« Ce n’est pas possible, ça ne m’est pas arrivé à moi »
Une jeune femme vient me voir en consultation. Au cours de sa thérapie, elle déterre des traumatismes enfouis d’une grande violence.
Il faut savoir que quand un être humain subit des choses d’une extrême violence, se met naturellement en place un mécanisme de survie : la dissociation. Ce mécanisme a pour but de couper la personne de ses émotions et de ses sensations qui sont trop insupportables et qui risqueraient de la faire mourir (notamment la peur à ce moment-là pourrait provoquer une crise cardiaque). Ce mécanisme crée chez la personne un sentiment d’irréalité qui lui donne l’impression d’être dans un cauchemar et que tout ceci n’est pas réel. Cela est salvateur sur le moment mais pose des problèmes aux victimes pour ensuite se croire puisqu’elles se demandent si cela est vraiment arrivé ou si elles l’ont rêvé, ou plutôt « cauchemardé »… Cela leur donne aussi souvent l’impression que le souvenir qu’elles racontent ne leur appartient pas, que ce n’est pas à elles que c’est arrivé puisqu’elles sont déconnectées de leurs émotions. Ces mécanismes sont importants à connaître et à dénouer puisque pour se libérer, il leur faudra faire le chemin inverse et accepter que cela leur est vraiment arrivé à elles.

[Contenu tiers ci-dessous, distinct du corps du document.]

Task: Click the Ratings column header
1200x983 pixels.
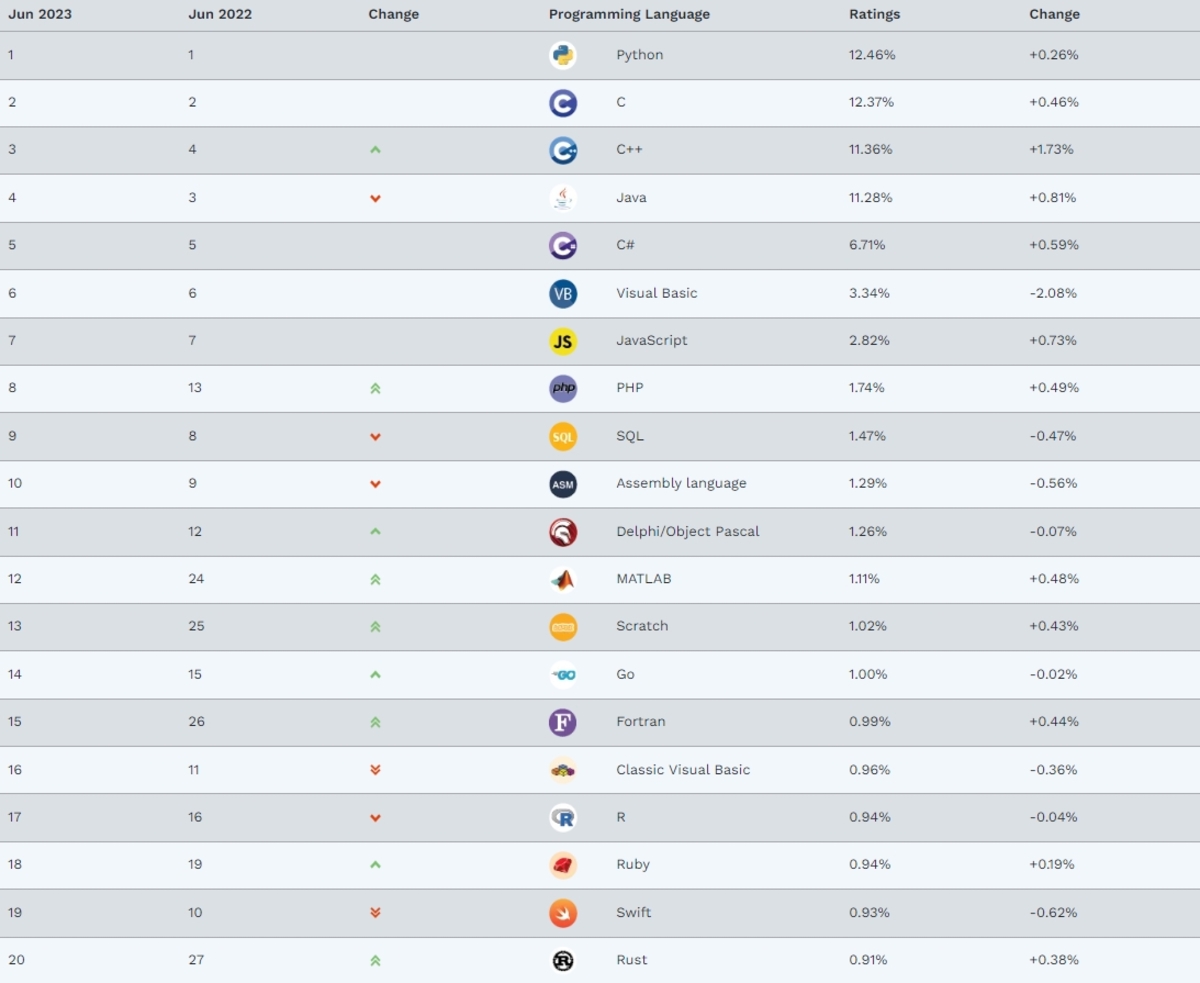Action: click(x=874, y=14)
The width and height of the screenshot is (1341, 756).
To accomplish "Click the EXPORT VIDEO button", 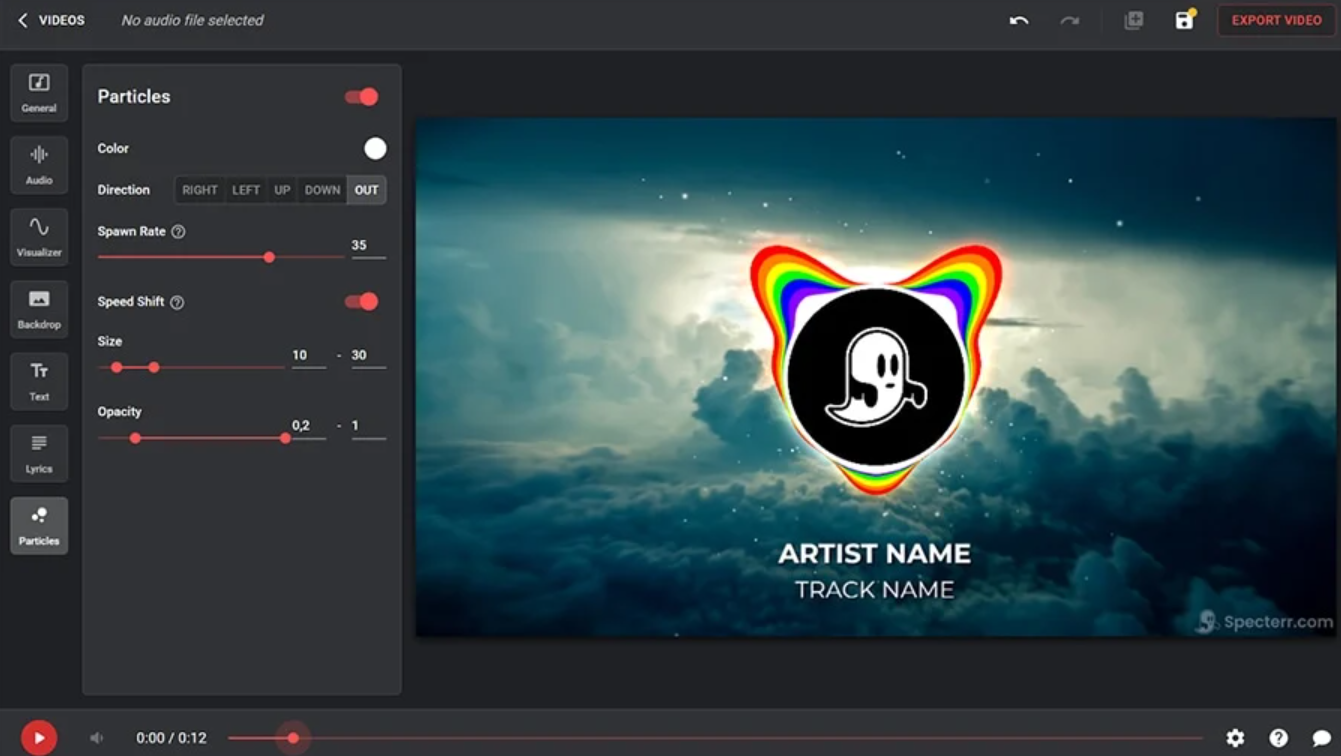I will click(x=1276, y=20).
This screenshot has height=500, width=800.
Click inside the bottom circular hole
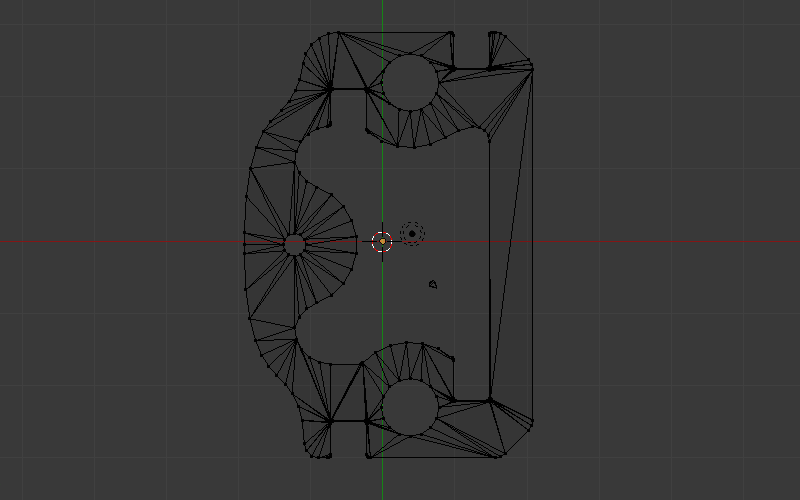pos(410,406)
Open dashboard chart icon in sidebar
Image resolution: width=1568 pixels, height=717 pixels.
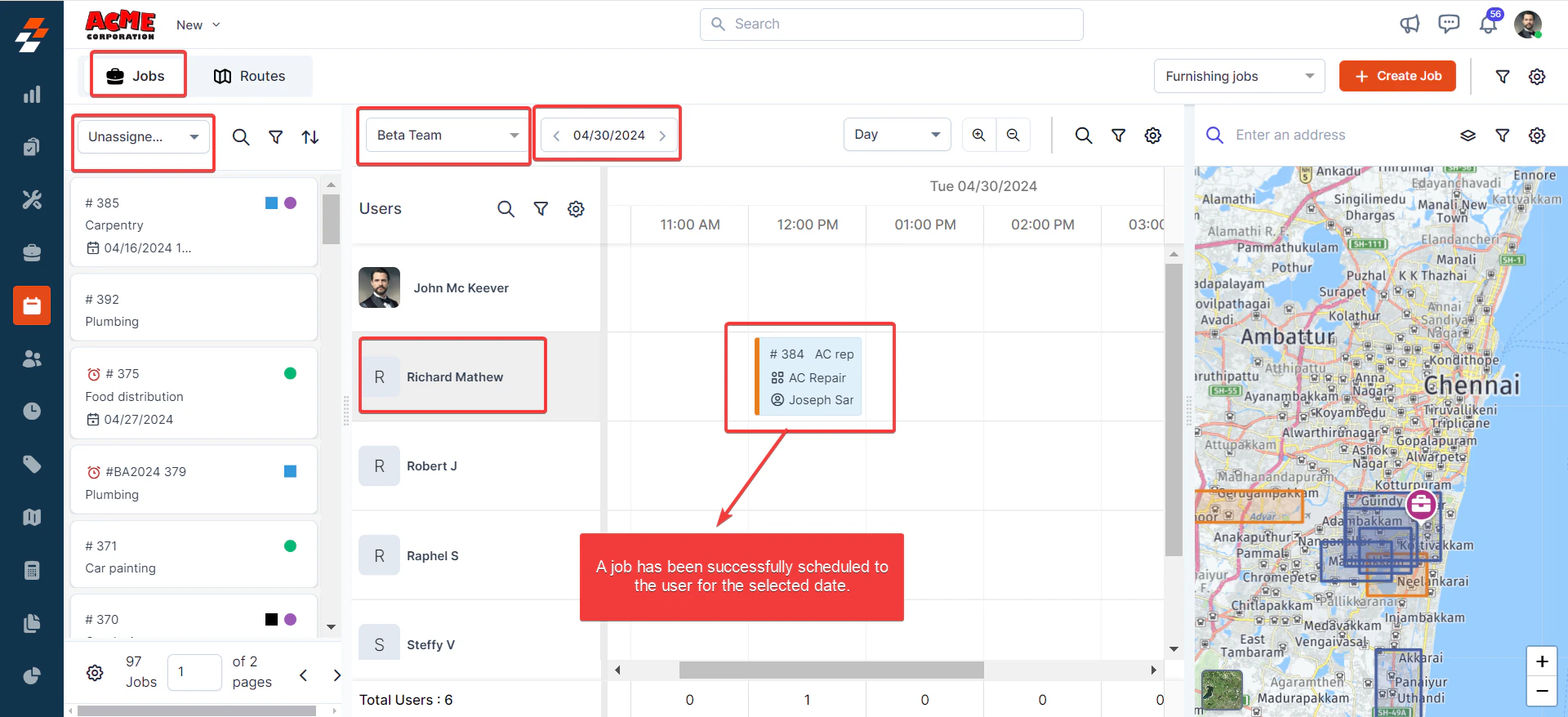[x=32, y=95]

Parfois, en plus de ce processus de dissociation, d’autres choses peuvent se rajouter et leur donner l’impression que cela ne leur est pas arrivé à elles. En voici quelques exemples pour cette jeune femme :
- « Je me dis que ce n’était pas moi parce que quand c’était trop dur, je ne ressentais plus rien, je n’existais pas. Donc ça ne pouvait pas être moi puisque j’étais inexistante. »
- « De me dire que c’était un rêve, que je n’étais pas en train de vivre ça, ça m’a permis d’atténuer la douleur. »
- « Ça ne pouvait pas être moi puisque mes proches ne semblaient pas me reconnaître pour être capables de me faire de telles horreurs. »
- « Ils me prêtaient des émotions qui n’étaient pas les miennes, ils insinuaient que je devais ressentir telle ou telle chose. Ce qui me donnait l’impression de ne pas être moi, mais plutôt une marionnette. »
Cette PsyStory était une occasion de vous parler du processus de dissociation qui devrait être connu de tous pour comprendre notamment la réaction des victimes :
- Qui racontent parfois des horreurs subies sans aucune émotion (parce qu’elles en sont coupées et non pas parce que ça n’est pas vrai).
- Qui ont des difficultés à se croire, à croire à la réalité des événements puisque pour survivre, leur cerveau leur a fait croire que ce n’était pas réel.
- Qui peuvent être floues dans leur discours puisqu’il a mieux valu laisser leur esprit partir ailleurs plutôt que d’être vraiment présentes pendant les événements.